Directions for this task
Set down, unchanged, the line holding "You are a computer-use agent. 239x521 pixels." and all lines that follow it to the end of the material, leaving pictures out.

Supplied material
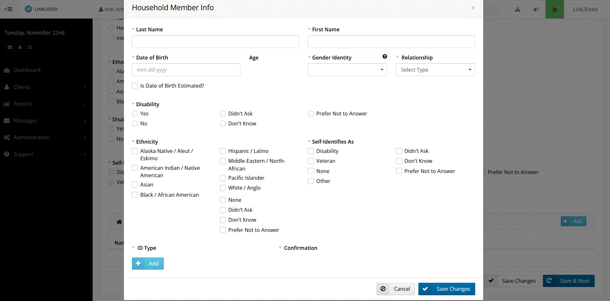This screenshot has height=301, width=610.
Task: Open the green mail notifications icon
Action: [555, 9]
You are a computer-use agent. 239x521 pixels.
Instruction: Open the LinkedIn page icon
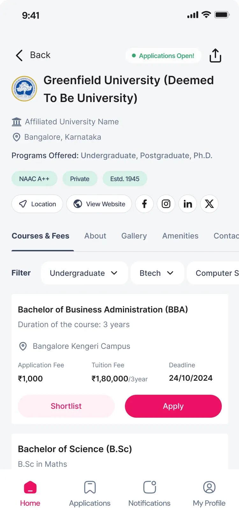click(188, 204)
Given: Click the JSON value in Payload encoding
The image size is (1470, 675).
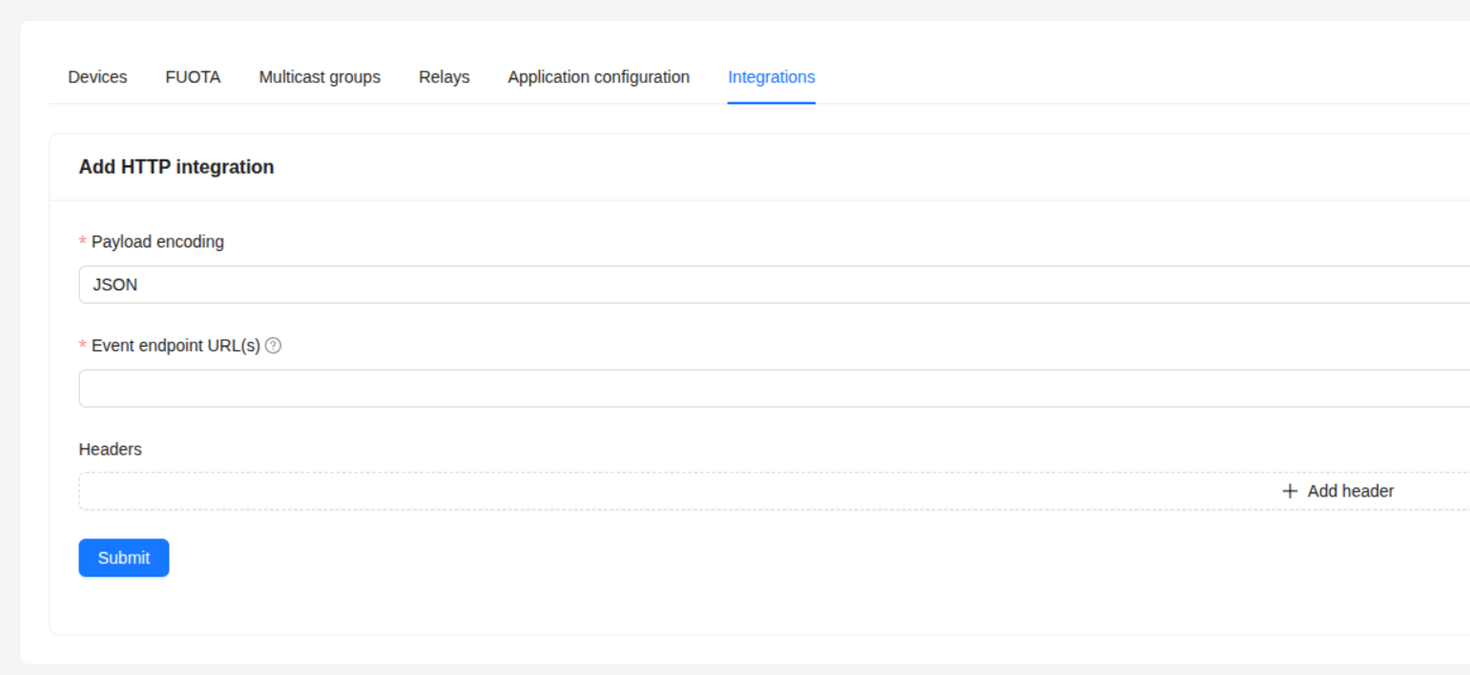Looking at the screenshot, I should tap(115, 285).
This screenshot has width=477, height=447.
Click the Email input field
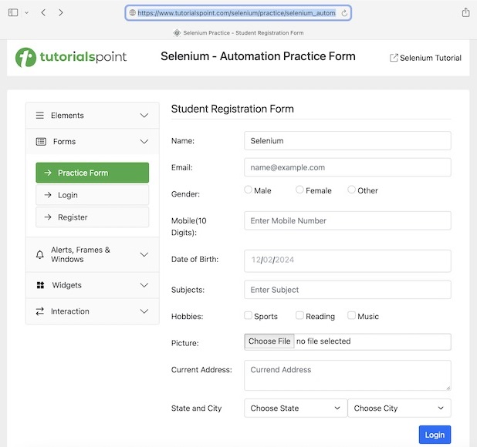[347, 167]
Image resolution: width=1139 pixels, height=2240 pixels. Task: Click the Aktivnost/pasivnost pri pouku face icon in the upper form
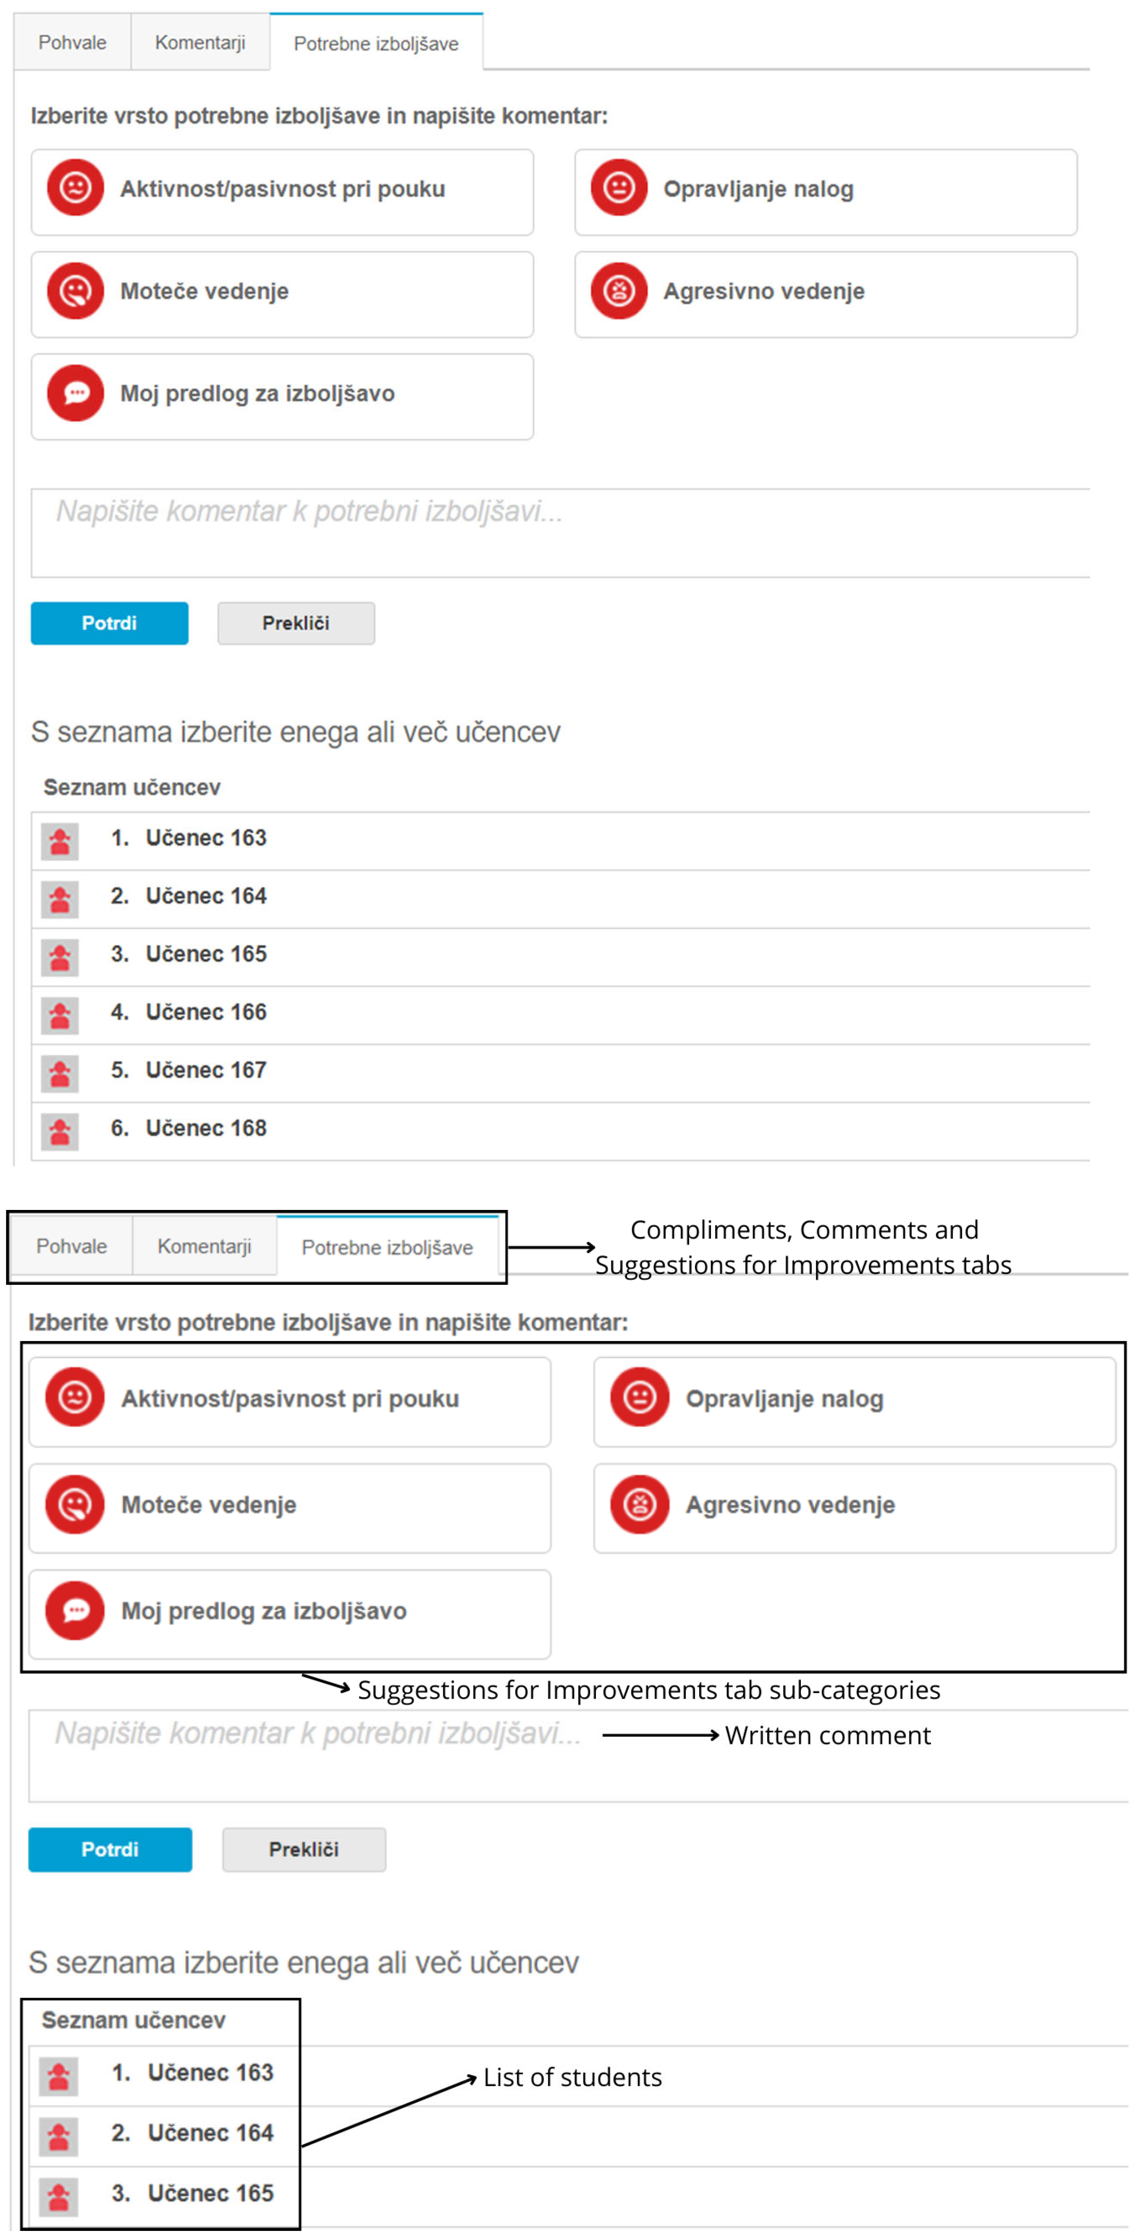[76, 188]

Exercise output
You are a computer-use agent. 239x521 pixels.
Instruction: Open the LinkedIn page icon
click(188, 204)
Given: Click the JSON value in Payload encoding
The image size is (1470, 675).
Looking at the screenshot, I should tap(115, 285).
This screenshot has width=477, height=447.
Click the Email input field
[347, 167]
Image resolution: width=1139 pixels, height=2240 pixels. Task: Click the Aktivnost/pasivnost pri pouku face icon in the upper form
[76, 188]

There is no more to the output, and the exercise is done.